The second volume of The Shadows of the Apt series picks up where Empire in Black and Gold left off, with the Wasp-kinden and their allies launching their invasion of the divided Lowlands in force. Whilst Empire was a story of back-alley knife-fights, political intrigue and clandestine dealings, Dragonfly Falling is an outright war story. Great armies and naval fleets clash, walls are defended and all manner of heroic last-stands and unexpected reversals (for both sides) take place. The slightly over-familiar military activity (Tchaikovsky is good at this stuff, but nowhere near as good as say David Gemmell or Paul Kearney) is livened up by all manner of steampunk battiness: airships, gyrocopters and even primitive submarines join the battles, one engagement turns on the deployment of a primitive air-rifle, troops are rushed into the warzone by steam trains and so on. This gives the scenes of combat and battle some much-needed freshness, as do the different kinden using their racial abilities in a massed form on the battlefield.

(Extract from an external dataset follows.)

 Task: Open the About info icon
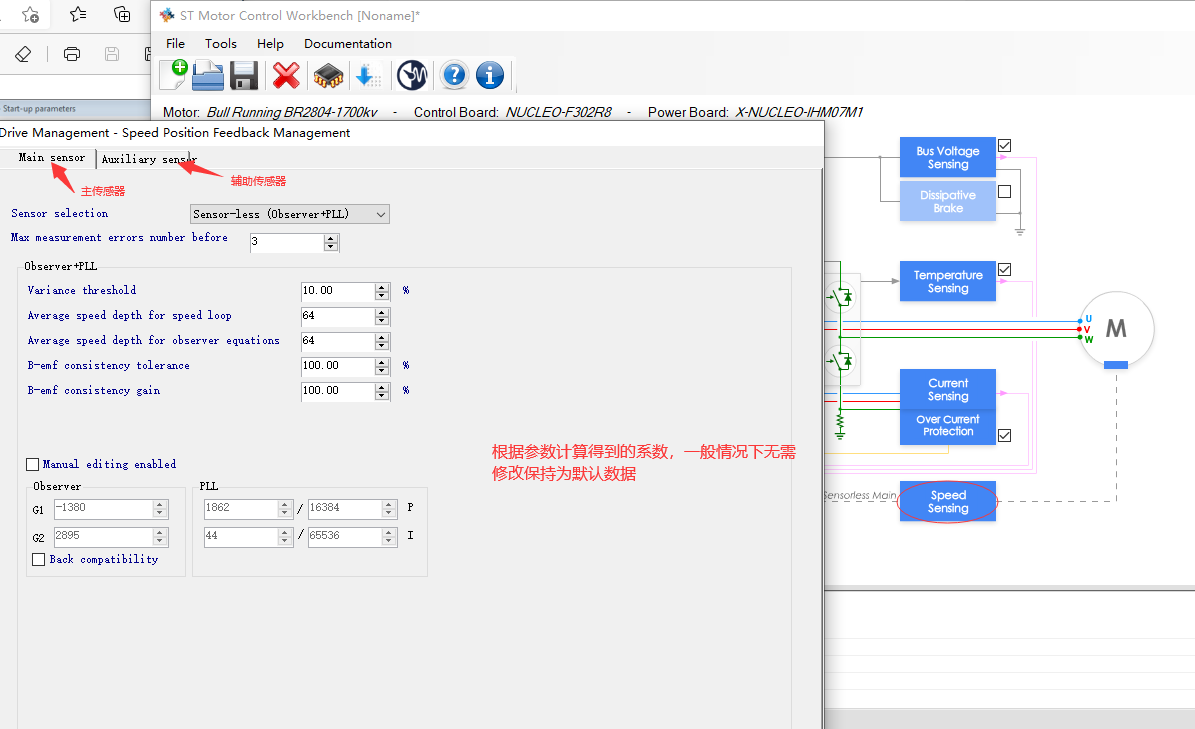[489, 75]
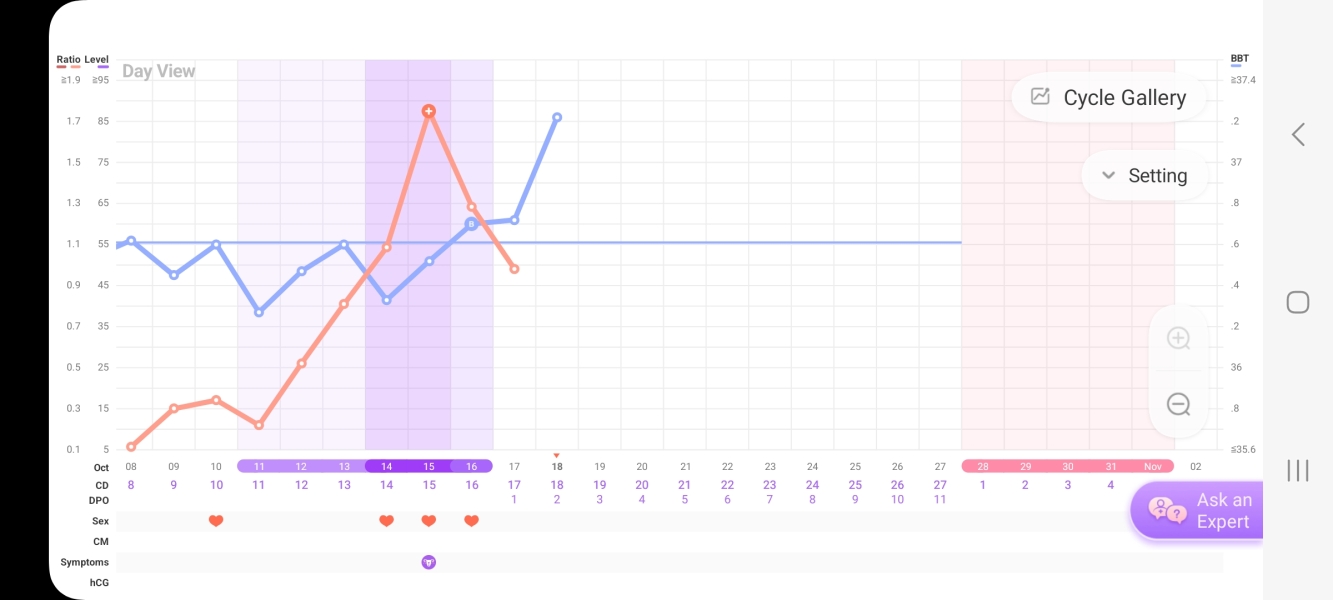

All of this action comes at the expense of some of Empire's quieter moments of intrigue, scene-setting and characterisation. Tchaikovsky hasn't got the time, even in a book almost 700 pages in length, to dwell on some moments like he did in the first volume and some elements are under-developed as a result (and some, like the formation of the Ancient League and the growing concerns of the Spiderlands over the Empire's expansion, take place entirely off-page). That said, there are some very well-developed subplots. Totho, one of the less-visible characters in the first novel, gets his own story here which may be nothing new (the corruption of power and ambition) but is told extremely well and based on his character development through the first two novels. Salma, the foppish swordsman of the first book, finds himself reluctantly becoming a Robin Hood figure behind enemy lines, whilst Major Thalric of the Wasp intelligence service finds himself drawn into political infighting whilst being relentlessly hunted by a murderous old nemesis.
These storylines are handled well and come together satisfyingly at the end in a solid convergence. However, after several hundred pages the battles do start blurring into one another and the relentlessly fast pace with barely a room for breath is somewhat wearying at times. In addition, the sudden deployment of a magical deus-ex-machina talisman into this steampunk story feels a bit redundant, especially since it seems mainly to be scene-setting for the next book. Still, this is for the most part a page-turning, inventive read.
Dragonfly Falling (***½) isn't quite as inventive as the first novel, but remains an enjoyable and different slice of epic fantasy. It is available now in the UK and USA.